Mereka masih menemukan bukti bangunan dan para narasumber yang menjelaskan bahwa Syarif Achmad Alqadrie berhasil menyelesaikan kegiatan merenovasi istana Muliekerte sebelum beliau kembali ke kota kelahirannya, Pontianak.
Karena pada saat itu, beliau memperoleh informasi dari Pontianak bahwa kelima anaknya yang masih kecil dan isterinya yang sedang mengandung bakal janin yang diberi nama Syarif Ibrahim Alqadrie akan dibunuh Jepang atau sedang ditawan Jepang apabila Syarif Achmad (masyarakat mengenalnya dengan sebutan Wan Achmad Jawi untuk mengidentifikasikan dirinya dengan orang yang bernama sama) tidak segera menyerahkan diri.

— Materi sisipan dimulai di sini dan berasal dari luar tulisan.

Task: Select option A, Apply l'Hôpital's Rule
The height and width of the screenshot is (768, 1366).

Bagi beliau bisa saja saat itu, beliau menyelamatkan diri pergi ke perhuluan atau pedalaman negeri Ketapang, melainkan Syarif Achmad berpendapat itu adalah tindakan pengecut seorang lelaki yang mengorbankan anak dan isterinya.
Akhirnya, setelah beliau menyelesaikan pengecatan istana Muliekerte yang saat team IAI Kalbar dan anak kandungnya, Syarif Ibrahim Alqadrie, melakukan survei, cat istana itu masih seperti warna yang dihasilkan oleh tangan sang ahli sketsa, Syarif Achmad. Beliau pun memutuskan menghadapi Jepang di negeri Pontianak.

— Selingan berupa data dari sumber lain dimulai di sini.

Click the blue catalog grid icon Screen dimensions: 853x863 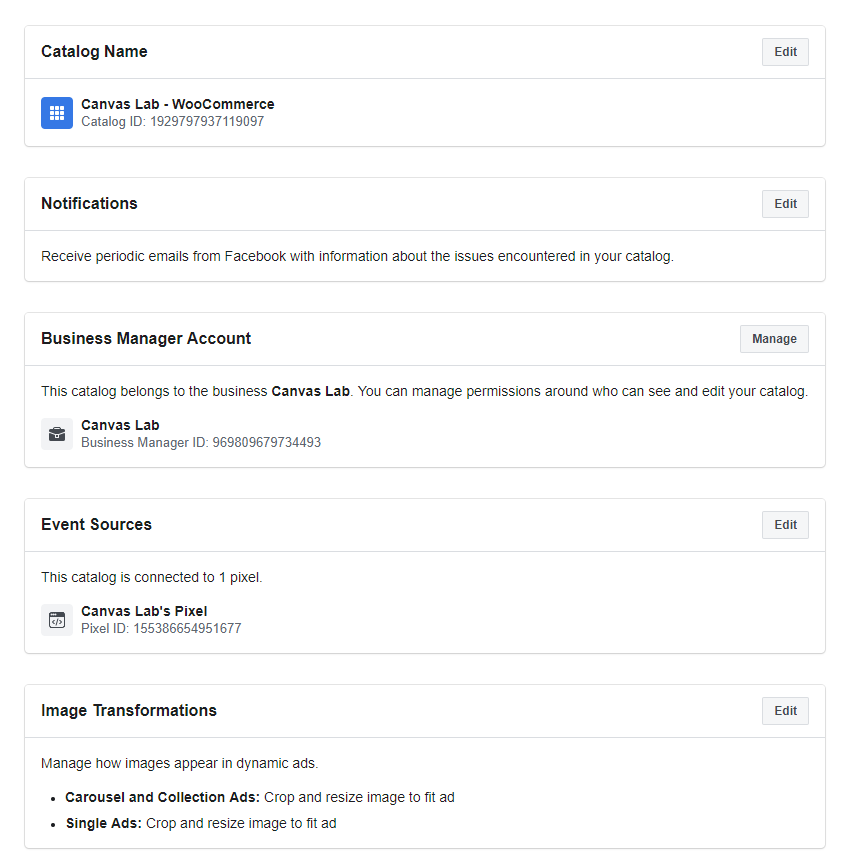[57, 113]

Malam, seminggu setelah Syarif Achmad pulang kembali ke kota Pontianak, Beliau yang tak pernah lepas dari kopiahnya atau songkoknya, mendapat pertanda di saat terlelap di istirahat malamnya.

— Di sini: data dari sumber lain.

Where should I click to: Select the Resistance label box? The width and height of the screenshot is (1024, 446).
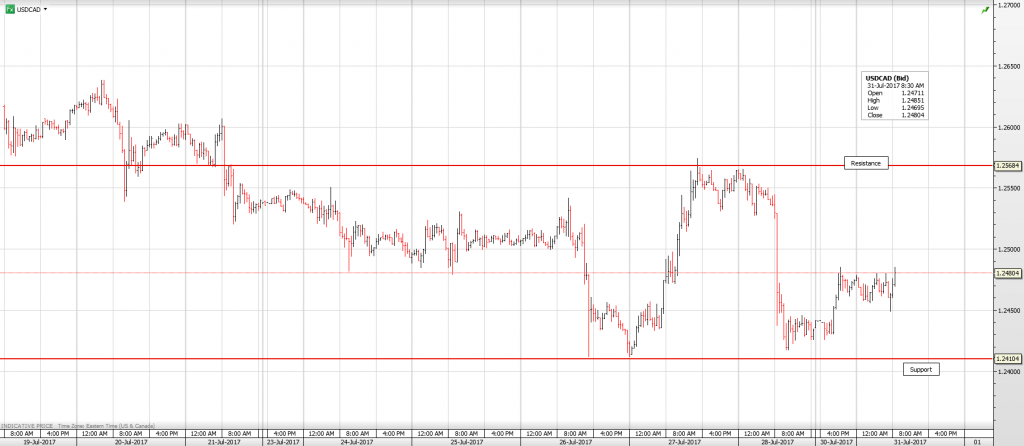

Kopiah itu terbang melayang layang berputar dihadapannya, ia berteriak-teriak saat pertanda itu datang dan sang isteri membangunkannya untuk memintanya istifar dan sholat malam.
Beliau pun menceritakan pertanda itu kepada sang isteri dan mengatakan tak lama lagi Jepang akan menangkapnya.
Keesokan paginya, beliau meminta isterinya membuatkan sayur kesukaannya dan berpesan akan menyantapnya di siang hari itu bersama sama keluarga kecil yang dicintainya.
Kepala keluarga itu berpesan, apabila waktu makan siang ia belum juga pulang, sang isteri diminta untuk tidak menunggunya dan makan duluan.
Seperti biasanya, pagi itu beliau pergi ke kantor nya yang saat itu berlokasi di gedung lama SMN1 Pontianak. Kantor itu bertingkat dua dan terbuat dari kayu Belian dan beratap sirap. Bangunan berstruktur kayu besi murni yang gagah dan kokoh. Itu juga merupakan salah satu hasil goresan sketsa tangannya yang sangat halus penuh cinta seperti kelincahan jari-jemarinya yang piawai menggesekkan tali senar biola.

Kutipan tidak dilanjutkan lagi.